**TASK DESCRIPTION:** Which lines in the data below contain the word "screenshot"? Copy each of them.

**EXERCISE DATA:**
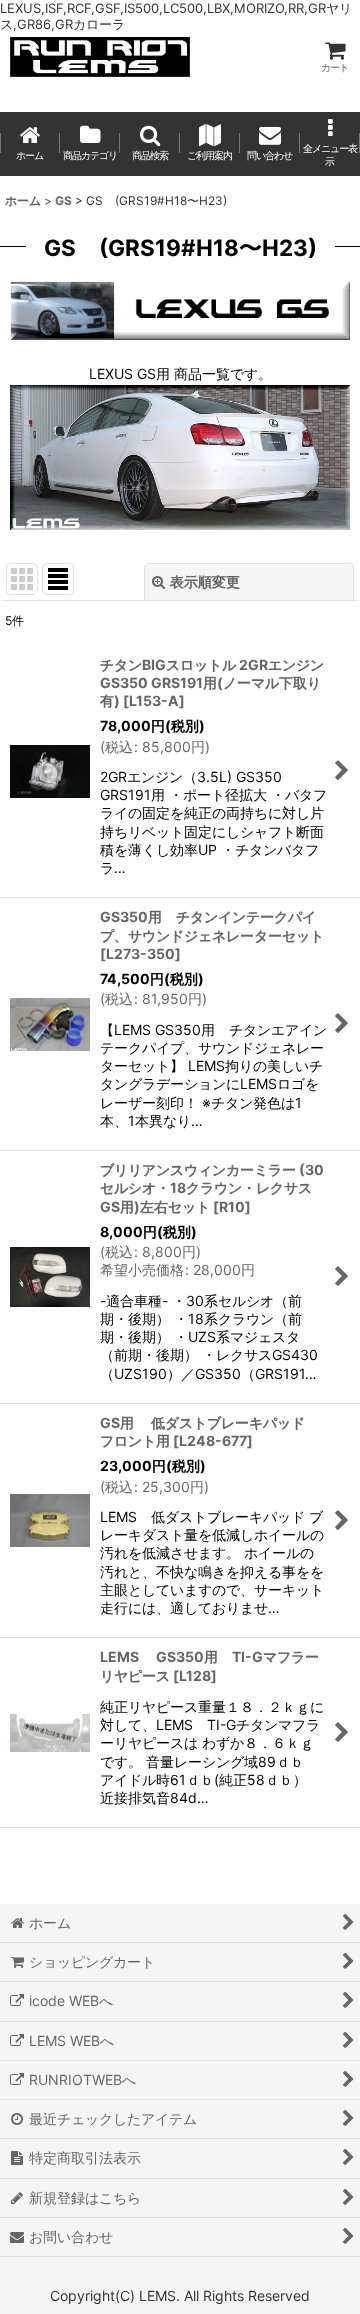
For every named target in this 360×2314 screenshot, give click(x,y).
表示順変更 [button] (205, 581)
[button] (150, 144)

--

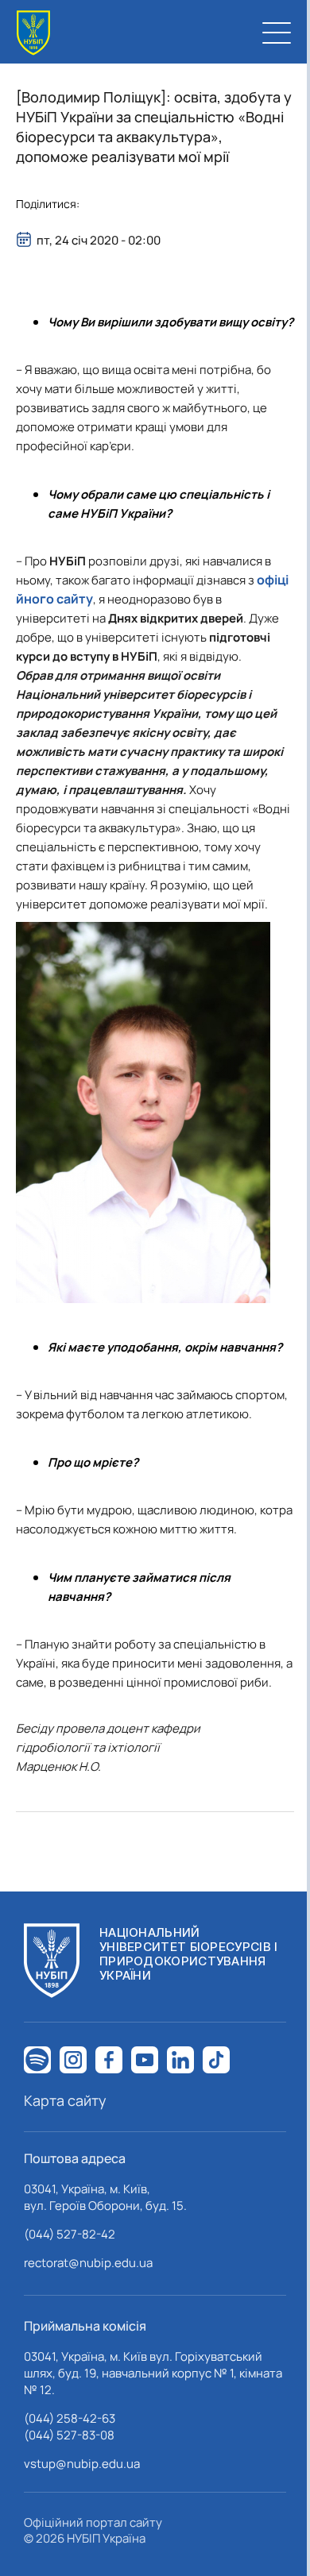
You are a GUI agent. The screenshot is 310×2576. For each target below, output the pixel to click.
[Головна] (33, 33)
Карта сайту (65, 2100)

**RESPONSE AREA:**
For every named target in this 360×2314 screenshot, give click(x,y).
You are a GUI agent. The screenshot is 310×2576. For each target below, output the pixel to click.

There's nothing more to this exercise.